Most shows would lose themselves under all that cultural baggage, but “Stranger Things” (mostly) didn’t. Its world and characters and overall identity remain miraculously stable and robust, given how much the child actors of 2016 have changed over the course of a decade. Sure, some characters ended up delivering exposition pellets while others languished in forgotten arcs, but it could all be quite a bit worse.
And the references didn’t just stay references. They leaked into the show, in a very pleasing way. Ryder, the show’s crown jewel, was of course an ’80s icon. So was Matthew Modine, who played Dr. Martin Brenner, the sinister researcher who experimented on superpowered children including Eleven. But the show added other avatars of ’80s pop culture including Sean Astin, Paul Reiser, Cary Elwes and Robert Englund.
The fifth season does not disappoint on this front: Linda Hamilton (Sarah Connor in the “Terminator” franchise) joins the cast as Dr. Kay, a high-ranking scientist for the military who makes Dr. Brenner look downright cuddly by comparison.

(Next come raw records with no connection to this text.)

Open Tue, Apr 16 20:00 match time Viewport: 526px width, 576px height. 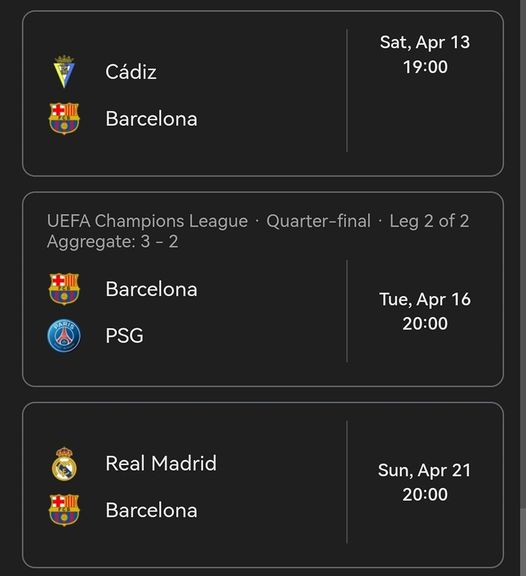coord(425,311)
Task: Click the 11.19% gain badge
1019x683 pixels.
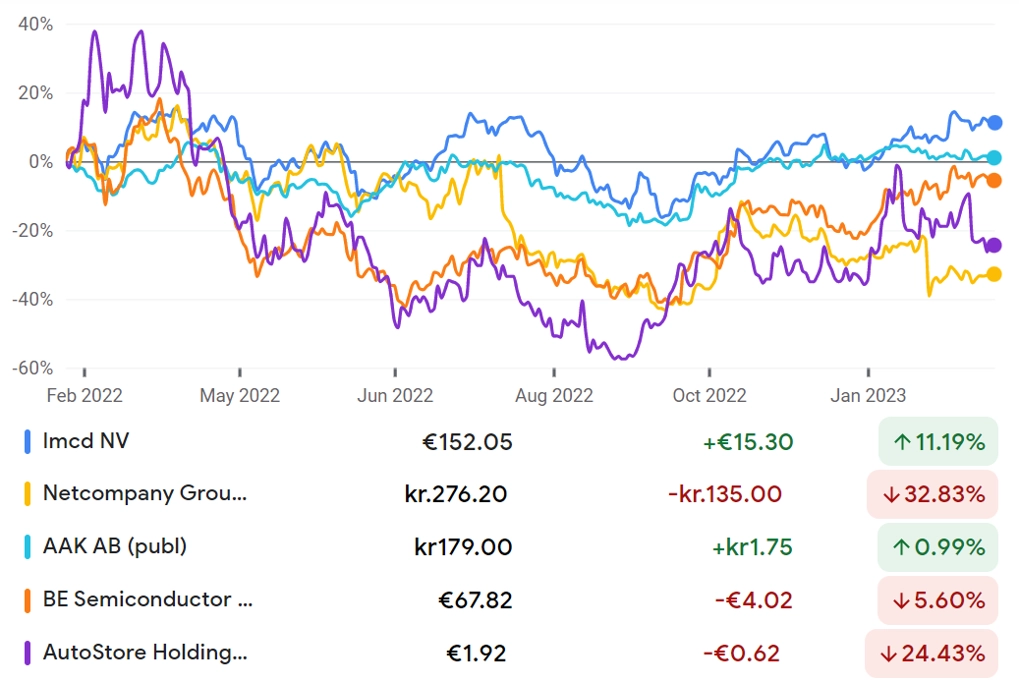Action: pyautogui.click(x=938, y=442)
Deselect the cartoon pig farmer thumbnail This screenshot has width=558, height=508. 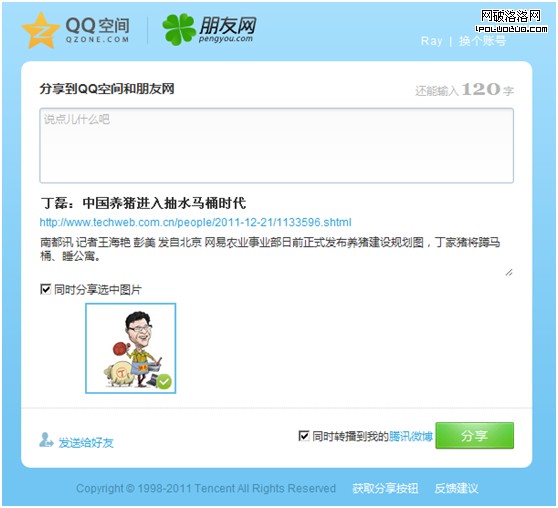(131, 348)
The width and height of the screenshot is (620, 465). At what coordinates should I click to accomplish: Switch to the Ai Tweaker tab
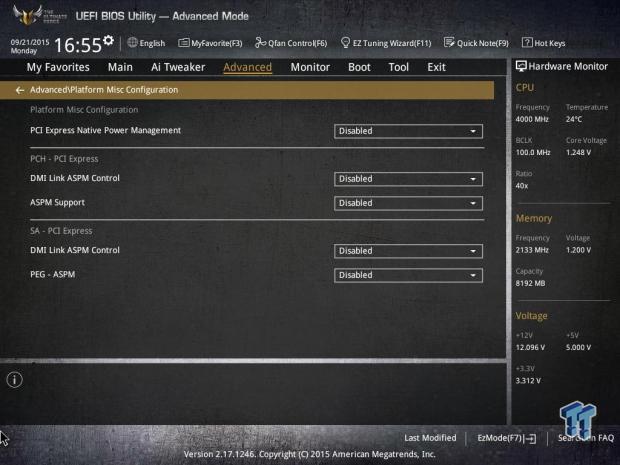pyautogui.click(x=177, y=67)
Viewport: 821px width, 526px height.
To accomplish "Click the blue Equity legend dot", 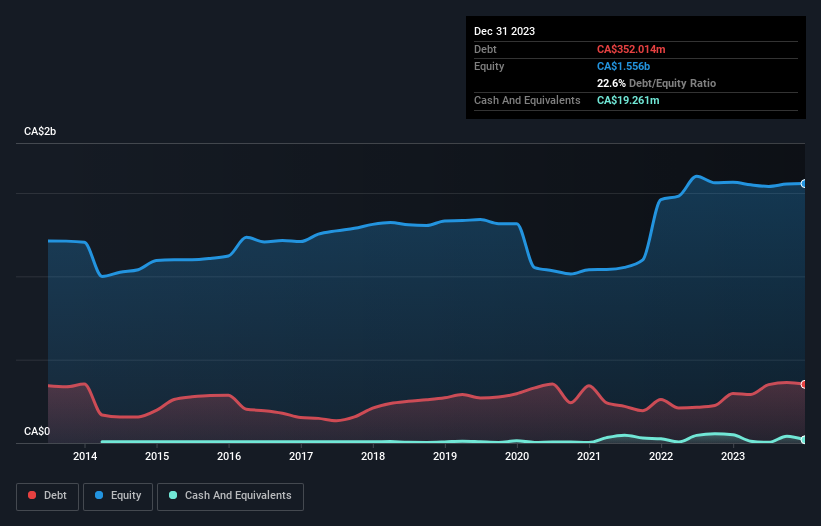I will click(x=99, y=495).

Until now, the slippage between the villains has felt like a concession to the show’s heterodox approach. You can do a “Nightmare on Elm Street” season after doing a hive mind season, but those require different monsters with different projects. Dustin’s suggestion in the fourth season that Vecna might be the Mind Flayer’s “five-star general” worried me. Those are very different flavors of horror! Equally worrying was the theory, floated elsewhere in the season, that Vecna controlled the Mind Flayer. Wrangling Henry’s specialty — precisely calibrated psychological torment — into any kind of hierarchical relationship with the Mind Flayer, which indiscriminately turns humans to goo, seems hard to pull off. In moving from the Demogorgon to the demodogs to the Mind Flayer to Henry, the show has gone from mute and viscerally horrifying to almost parodically verbal and convoluted.
For a series that has thrived for so long on vibes, hybridity and generative imprecision, getting too granular feels like a trap. The show risks slipping out of lowbrow fun into something more like high-concept ambition, and I’m not sure it can deliver.
But maybe this silly, warm, gory, surprising show will produce something genuinely original: a supernatural ecosystem capacious enough for all those different forms of evil to coherently coexist. Who knows? Stranger things have happened.
Strangers Things, Season 5, episodes 1-4 stream Nov. 26, episodes 5-7 stream Dec. 25, with the finale airing Dec. 31 on Netflix.